Uma expedição científica parte neste domingo, 20, de Fortaleza (CE) para mapear e explorar a Zona de Fratura Romanche, formação submarina de cerca de 1 mil quilômetros de extensão localizada entre a costa Nordeste do Brasil e o oeste do continente africano.
Batizada de The Gap, a iniciativa vai utilizar um rover e um submarino autônomo, operados a partir do navio de pesquisa Falkor (too), para mapear duas áreas distintas e coletar amostras de rochas e de vida em paredões que chegam a até 4,5 mil metros de profundidade.
A equipe investiga a ocorrência da ressurgência equatorial, fenômeno de elevação de águas mais frias e ricas em nutrientes para a superfície marinha. Segundo o professor José Angel Perez, da Universidade do Vale do Itajaí (Univali), que lidera a expedição, o principal foco é identificar e mapear a relação desse processo com as comunidades profundas, além de estudar a dinâmica das correntes e a morfologia dos habitats de fundo.

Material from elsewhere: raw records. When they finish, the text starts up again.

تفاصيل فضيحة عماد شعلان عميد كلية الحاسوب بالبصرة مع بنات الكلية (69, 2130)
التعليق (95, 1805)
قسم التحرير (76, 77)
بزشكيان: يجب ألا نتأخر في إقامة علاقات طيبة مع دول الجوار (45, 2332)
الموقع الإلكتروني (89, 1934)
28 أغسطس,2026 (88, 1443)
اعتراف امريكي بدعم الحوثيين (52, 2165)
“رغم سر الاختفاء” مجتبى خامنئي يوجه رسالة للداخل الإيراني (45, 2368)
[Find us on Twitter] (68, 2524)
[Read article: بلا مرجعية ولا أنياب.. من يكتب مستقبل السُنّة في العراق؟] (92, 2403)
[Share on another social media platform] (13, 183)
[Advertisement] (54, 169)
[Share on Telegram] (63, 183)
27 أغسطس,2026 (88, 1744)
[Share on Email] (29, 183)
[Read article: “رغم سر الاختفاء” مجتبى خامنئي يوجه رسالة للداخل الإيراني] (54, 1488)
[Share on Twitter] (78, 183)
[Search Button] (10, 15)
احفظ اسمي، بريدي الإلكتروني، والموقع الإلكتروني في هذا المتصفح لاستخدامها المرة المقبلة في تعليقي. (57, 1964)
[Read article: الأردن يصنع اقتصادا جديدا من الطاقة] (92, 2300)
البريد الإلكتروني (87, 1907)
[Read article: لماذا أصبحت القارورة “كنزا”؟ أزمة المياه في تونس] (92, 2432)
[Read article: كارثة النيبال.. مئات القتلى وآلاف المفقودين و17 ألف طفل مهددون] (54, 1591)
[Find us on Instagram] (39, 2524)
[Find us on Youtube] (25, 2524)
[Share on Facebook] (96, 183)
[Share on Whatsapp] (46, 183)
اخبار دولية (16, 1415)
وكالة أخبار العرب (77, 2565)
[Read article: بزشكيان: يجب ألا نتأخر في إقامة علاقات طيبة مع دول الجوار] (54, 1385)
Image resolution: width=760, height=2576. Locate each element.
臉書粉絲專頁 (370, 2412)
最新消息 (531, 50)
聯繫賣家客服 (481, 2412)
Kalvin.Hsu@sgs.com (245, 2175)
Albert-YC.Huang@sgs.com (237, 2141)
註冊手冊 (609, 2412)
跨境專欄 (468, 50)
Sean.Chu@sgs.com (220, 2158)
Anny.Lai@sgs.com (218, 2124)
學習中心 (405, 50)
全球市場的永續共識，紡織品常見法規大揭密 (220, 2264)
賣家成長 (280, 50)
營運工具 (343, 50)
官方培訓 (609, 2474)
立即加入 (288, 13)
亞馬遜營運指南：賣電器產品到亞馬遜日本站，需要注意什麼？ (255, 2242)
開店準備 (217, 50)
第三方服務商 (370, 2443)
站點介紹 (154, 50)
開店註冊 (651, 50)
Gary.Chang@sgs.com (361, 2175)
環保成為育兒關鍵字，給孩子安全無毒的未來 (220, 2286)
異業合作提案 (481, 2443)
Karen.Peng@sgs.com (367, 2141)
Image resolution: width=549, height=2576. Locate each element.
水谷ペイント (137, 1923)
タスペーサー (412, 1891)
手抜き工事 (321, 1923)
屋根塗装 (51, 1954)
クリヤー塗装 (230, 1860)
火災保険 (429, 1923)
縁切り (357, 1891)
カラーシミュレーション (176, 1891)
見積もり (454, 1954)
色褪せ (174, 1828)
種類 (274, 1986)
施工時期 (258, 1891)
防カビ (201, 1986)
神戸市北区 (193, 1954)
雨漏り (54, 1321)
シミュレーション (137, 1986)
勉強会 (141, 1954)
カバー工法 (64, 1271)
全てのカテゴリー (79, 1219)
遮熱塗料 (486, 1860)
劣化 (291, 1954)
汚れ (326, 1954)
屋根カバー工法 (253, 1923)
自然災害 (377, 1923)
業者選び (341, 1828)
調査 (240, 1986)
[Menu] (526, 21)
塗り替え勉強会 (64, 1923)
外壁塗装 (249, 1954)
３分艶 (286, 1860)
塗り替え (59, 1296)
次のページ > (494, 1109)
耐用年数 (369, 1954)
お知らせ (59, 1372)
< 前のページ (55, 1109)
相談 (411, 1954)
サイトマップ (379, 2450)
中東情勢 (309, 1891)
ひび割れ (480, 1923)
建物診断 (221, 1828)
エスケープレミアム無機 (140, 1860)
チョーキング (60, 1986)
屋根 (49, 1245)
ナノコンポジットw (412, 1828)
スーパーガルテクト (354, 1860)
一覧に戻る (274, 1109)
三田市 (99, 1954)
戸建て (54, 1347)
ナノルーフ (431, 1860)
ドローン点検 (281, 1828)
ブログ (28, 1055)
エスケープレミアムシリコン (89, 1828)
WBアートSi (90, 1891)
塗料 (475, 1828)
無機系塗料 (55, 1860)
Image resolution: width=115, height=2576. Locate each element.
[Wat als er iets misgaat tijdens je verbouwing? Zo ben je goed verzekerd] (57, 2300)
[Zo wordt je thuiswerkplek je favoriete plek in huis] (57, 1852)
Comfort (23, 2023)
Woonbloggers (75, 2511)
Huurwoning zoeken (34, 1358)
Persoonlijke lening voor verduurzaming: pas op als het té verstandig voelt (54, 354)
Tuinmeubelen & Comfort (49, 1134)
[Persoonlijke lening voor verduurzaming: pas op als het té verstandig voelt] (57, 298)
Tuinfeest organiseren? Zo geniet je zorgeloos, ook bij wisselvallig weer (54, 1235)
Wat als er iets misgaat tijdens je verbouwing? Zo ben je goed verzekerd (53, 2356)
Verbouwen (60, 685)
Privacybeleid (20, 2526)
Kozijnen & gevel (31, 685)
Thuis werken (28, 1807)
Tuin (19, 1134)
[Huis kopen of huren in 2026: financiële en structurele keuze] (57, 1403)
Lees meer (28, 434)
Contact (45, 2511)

Perez afirma que conhecer esses mecanismos é importante porque a maior parte da crosta do planeta está em regiões de oceano profundo, área da qual, segundo ele, se conhece menos de 1%. A equipe também quer reunir evidências científicas sobre a riqueza desse ambiente e o impacto da ação humana, para subsidiar estudos futuros e reforçar a importância de áreas de preservação.
Outro ponto de atenção será a influência das mudanças climáticas sobre essas comunidades. Os pesquisadores observam alterações nos ventos da região, o que pode afetar toda a cadeia alimentar, somado ao processo de acidificação dos oceanos, que ameaça reservatórios de vida marinha como os recifes de corais.
O primeiro passo será o mapeamento da área com uma sonda acústica do navio, por cerca de dois dias. Com esse mapa, os cientistas descerão até os paredões usando o SuBastian, um robô operado remotamente, capaz de mergulhar até 4,5 mil metros e coletar amostras submarinas. A operação será transmitida ao vivo, com narração, no canal do Schmidt Ocean Institute, patrocinador da expedição que cedeu os equipamentos.
Para as áreas consideradas mais promissoras, a equipe usará ainda um submarino autônomo, capaz de se aproximar mais do fundo e produzir mapas com detalhamento de centímetros. A operação será repetida em uma segunda área, mais próxima da costa africana.
A expedição reúne outros cinco professores universitários brasileiros, sete estudantes, um pesquisador e a tripulação. Ao todo, 25 especialistas de cinco nacionalidades integram a equipe, que deve desembarcar em Gana em 26 de outubro. O navio Falkor (too) foi cedido pelo Schmidt Ocean Institute, que apoia pesquisas oceanográficas sem fins lucrativos e prevê outras oito expedições no Atlântico Sul e Caribe em 2026, com compromisso de divulgação pública dos resultados.
A expectativa da equipe é sistematizar os primeiros resultados em cerca de dois anos, embora Perez afirme que os trabalhos dos especialistas e dos estudantes a bordo possam render informações por cerca de uma década.